# Load Balancing & Model Fallback

The InteractiveAI Router distributes requests across available providers to optimize for uptime and performance. By default, the Router load balances traffic among the highest-ranked providers for your selected model, automatically routing around failures.

To customize this behavior, include the `provider` object in your request body for [Chat Completions](https://docs.interactive.ai/llm-router/api-reference/chat). This object controls provider selection, fallback logic, data handling, and performance constraints.

### Provider Configuration

The `provider` object accepts the following fields:

#### `order`

**Type:** `string[]` **Default:** —

Specifies the sequence of provider slugs to attempt. The Router tries providers in the order listed until one succeeds.

```json
"order": ["anthropic", "openai", "azure"]
```

***

#### `allow_fallbacks`

**Type:** `boolean` **Default:** `true`

Determines whether the Router should attempt backup providers when the primary is unavailable.

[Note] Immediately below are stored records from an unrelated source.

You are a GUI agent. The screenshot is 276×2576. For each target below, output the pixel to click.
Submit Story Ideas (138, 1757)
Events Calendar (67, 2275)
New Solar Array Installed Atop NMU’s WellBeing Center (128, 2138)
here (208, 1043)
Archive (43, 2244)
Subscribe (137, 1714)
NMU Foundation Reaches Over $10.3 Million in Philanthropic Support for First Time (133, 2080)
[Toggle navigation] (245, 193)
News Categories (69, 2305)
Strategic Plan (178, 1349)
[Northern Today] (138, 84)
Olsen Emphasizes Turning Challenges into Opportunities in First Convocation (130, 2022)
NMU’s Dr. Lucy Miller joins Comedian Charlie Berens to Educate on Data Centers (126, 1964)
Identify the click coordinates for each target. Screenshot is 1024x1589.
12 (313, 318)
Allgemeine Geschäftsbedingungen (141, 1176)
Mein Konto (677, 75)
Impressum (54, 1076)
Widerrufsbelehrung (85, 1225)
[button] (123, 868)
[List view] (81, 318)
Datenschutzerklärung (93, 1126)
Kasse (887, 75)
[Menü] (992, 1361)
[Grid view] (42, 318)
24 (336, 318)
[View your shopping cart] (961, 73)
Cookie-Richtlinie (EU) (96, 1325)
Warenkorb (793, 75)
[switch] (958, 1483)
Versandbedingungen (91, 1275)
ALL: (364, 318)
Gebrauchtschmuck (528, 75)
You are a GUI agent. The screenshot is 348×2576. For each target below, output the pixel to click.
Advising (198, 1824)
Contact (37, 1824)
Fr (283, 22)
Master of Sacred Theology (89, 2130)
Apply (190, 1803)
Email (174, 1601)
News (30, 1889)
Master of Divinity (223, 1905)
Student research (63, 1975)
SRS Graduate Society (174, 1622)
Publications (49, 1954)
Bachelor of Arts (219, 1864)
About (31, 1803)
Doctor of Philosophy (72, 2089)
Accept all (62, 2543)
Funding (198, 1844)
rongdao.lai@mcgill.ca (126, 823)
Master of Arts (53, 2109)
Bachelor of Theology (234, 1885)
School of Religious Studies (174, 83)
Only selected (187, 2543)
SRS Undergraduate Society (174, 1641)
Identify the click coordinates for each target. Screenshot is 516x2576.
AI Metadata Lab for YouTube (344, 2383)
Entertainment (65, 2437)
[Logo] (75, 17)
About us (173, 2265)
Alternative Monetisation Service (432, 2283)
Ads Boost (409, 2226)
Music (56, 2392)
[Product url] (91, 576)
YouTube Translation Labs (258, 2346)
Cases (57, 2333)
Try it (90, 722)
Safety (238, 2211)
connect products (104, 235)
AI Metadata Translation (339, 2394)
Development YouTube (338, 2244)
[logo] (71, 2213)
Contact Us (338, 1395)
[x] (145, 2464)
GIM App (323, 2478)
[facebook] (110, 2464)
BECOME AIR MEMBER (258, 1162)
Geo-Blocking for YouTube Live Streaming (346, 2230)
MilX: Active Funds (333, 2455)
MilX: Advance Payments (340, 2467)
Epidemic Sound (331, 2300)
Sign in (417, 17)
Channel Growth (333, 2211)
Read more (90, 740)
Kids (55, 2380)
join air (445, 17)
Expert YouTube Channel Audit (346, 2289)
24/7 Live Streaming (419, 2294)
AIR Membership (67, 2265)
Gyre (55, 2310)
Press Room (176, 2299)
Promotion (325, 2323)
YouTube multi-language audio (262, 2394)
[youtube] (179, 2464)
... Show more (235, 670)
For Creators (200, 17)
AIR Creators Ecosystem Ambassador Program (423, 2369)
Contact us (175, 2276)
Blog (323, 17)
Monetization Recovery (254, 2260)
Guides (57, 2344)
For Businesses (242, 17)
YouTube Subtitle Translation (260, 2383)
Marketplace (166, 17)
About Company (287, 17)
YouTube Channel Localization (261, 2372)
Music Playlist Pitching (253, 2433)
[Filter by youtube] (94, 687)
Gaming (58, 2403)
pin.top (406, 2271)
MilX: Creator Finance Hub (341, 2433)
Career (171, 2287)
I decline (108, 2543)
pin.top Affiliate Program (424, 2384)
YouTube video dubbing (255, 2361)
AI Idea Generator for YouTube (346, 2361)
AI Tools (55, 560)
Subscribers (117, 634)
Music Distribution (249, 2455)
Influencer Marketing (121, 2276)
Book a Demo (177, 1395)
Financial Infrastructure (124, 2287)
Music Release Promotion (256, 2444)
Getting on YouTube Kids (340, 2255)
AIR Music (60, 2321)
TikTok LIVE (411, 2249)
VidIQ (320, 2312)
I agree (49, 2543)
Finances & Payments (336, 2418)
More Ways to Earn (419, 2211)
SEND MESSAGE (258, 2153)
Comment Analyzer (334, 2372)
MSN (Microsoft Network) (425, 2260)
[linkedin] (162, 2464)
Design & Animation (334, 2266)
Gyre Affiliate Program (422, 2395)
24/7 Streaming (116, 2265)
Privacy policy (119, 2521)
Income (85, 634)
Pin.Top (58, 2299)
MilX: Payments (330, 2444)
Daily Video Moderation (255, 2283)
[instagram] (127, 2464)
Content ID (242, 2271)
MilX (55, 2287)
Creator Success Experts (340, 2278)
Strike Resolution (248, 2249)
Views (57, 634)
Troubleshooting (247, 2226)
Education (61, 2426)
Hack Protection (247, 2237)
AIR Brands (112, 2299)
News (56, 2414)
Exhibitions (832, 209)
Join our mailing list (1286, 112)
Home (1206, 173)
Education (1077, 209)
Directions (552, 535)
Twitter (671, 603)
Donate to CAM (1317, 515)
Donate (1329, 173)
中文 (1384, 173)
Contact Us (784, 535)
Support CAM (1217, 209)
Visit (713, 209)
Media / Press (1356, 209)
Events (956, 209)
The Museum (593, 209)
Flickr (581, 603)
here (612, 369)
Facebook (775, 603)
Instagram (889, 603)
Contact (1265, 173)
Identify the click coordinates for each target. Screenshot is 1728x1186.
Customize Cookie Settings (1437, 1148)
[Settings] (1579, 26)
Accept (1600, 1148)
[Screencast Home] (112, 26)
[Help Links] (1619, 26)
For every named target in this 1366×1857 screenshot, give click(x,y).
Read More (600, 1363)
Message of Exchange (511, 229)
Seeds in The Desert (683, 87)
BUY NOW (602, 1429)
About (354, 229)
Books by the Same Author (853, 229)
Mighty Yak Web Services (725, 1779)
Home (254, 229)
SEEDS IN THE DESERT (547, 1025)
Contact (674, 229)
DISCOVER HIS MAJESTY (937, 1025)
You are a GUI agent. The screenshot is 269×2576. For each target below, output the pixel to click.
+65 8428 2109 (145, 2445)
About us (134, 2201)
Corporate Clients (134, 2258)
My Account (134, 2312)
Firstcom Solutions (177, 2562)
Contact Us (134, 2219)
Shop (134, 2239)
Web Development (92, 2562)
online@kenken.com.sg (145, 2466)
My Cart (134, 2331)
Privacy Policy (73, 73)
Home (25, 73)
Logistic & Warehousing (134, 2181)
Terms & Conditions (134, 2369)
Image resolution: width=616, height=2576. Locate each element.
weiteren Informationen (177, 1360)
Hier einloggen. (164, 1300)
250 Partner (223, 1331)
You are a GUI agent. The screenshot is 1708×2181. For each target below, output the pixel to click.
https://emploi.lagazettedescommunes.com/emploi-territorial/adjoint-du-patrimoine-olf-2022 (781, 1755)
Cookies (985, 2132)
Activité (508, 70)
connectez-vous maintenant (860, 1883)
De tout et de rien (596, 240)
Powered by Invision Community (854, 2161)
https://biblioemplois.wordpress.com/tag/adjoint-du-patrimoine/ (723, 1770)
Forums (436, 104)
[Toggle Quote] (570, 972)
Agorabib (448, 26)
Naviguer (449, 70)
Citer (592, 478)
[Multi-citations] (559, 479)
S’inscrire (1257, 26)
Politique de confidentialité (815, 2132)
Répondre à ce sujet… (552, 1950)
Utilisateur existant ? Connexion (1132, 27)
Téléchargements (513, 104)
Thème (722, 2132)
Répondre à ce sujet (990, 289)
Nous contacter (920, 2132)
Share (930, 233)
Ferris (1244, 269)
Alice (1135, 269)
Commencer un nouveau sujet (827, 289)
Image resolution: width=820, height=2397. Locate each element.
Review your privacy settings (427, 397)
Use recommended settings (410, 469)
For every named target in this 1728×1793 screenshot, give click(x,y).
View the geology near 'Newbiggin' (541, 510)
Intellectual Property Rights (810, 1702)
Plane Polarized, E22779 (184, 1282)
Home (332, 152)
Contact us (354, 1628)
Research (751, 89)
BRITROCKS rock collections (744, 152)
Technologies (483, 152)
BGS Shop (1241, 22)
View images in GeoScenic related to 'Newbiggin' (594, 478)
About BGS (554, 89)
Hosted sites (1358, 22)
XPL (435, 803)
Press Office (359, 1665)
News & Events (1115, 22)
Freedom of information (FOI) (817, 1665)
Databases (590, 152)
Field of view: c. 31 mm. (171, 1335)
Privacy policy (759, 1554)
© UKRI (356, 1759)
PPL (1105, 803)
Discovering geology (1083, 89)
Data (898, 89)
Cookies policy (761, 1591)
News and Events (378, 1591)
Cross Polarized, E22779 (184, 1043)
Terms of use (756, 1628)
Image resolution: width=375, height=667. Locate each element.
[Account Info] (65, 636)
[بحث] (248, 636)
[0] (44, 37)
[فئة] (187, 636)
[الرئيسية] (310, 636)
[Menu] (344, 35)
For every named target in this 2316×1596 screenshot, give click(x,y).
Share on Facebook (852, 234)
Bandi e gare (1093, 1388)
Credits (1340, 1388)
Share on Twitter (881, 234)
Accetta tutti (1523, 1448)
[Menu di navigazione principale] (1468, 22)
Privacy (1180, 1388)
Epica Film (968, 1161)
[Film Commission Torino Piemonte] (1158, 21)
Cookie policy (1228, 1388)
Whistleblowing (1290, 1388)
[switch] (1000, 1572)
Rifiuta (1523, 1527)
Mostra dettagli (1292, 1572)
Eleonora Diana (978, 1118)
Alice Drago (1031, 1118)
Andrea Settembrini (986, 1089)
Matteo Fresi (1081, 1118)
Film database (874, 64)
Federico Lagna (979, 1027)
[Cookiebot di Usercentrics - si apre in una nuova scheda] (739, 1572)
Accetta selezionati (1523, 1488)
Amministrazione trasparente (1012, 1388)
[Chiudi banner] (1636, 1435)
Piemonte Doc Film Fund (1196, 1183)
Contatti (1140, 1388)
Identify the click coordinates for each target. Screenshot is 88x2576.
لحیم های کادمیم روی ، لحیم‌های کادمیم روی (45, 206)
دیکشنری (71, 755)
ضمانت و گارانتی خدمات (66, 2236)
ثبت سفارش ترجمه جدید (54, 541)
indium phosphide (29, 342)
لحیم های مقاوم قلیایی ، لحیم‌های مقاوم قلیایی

Set to `false` to restrict requests to your specified providers only.

***

#### `require_parameters`

**Type:** `boolean` **Default:** `false`

When enabled, the Router only routes to providers that support all parameters in your request. Use this when your request includes provider-specific features like `response_format` that not all providers handle.

***

#### `data_collection`

**Type:** `"allow"` | `"deny"` **Default:** `"allow"`

Controls whether requests may be routed to providers that store or use data for training purposes. Set to `"deny"` to exclude providers with data retention policies.

***

#### `zdr`

**Type:** `boolean` **Default:** —

Restricts routing exclusively to Zero Data Retention endpoints. When enabled, requests only reach providers with contractual ZDR guarantees.

***

#### `enforce_distillable_text`

**Type:** `boolean` **Default:** —

Limits routing to models that permit text distillation. Enable this when you intend to use outputs for model training or fine-tuning.

***

#### `only`

**Type:** `string[]` **Default:** —

Explicitly allowlists providers for this request. Only providers in this array will receive traffic, regardless of other settings.

```json
"only": ["anthropic", "google"]
```

***

#### `ignore`

**Type:** `string[]` **Default:** —

Excludes specific providers from consideration. The Router skips any provider listed here, even if it would otherwise be selected.

```json
"ignore": ["azure"]
```

***

#### `quantizations`

**Type:** `string[]` **Default:** —

Filters providers by supported quantization levels. Use this to target specific model precision variants.

```json
"quantizations": ["int4", "int8"]
```

***

#### `sort`

**Type:** `string` | `object` **Default:** —

Determines how the Router ranks available providers. Accepts a string value (`"price"`, `"throughput"`, or `"latency"`) or an object with `by` and `partition` fields for advanced sorting logic.

```json
"sort": "price"
```

***

#### `preferred_min_throughput`

**Type:** `number` | `object` **Default:** —

Sets a minimum throughput threshold in tokens per second. Providers below this threshold are deprioritized. Accepts a flat number or an object with percentile cutoffs (`p50`, `p75`, `p90`, `p99`).

***

#### `preferred_max_latency`

**Type:** `number` | `object` **Default:** —

Sets a maximum acceptable latency in seconds. Providers exceeding this threshold are deprioritized. Accepts a flat number or an object with percentile cutoffs (`p50`, `p75`, `p90`, `p99`).

***

#### `max_price`

**Type:** `object` **Default:** —

Caps the maximum price per token you're willing to pay. Providers exceeding this threshold are excluded from routing.

***

### Example Configuration

```json
{
  "models": [
    "anthropic/claude-sonnet-4-20250514",
    "google/gemini-2.0-flash",
    "openai/gpt-4o"
  ],
  "messages": [
    {"role": "user", "content": "Summarize this document."}
  ],
  "provider": {
    "allow_fallbacks": true,
    "data_collection": "deny",
    "preferred_max_latency": 2.5
  }
}
```

This configuration attempts the models in array order: Claude first, then Gemini, then GPT-4o if needed. It excludes providers that retain data and deprioritizes any provider with latency above 2.5 seconds.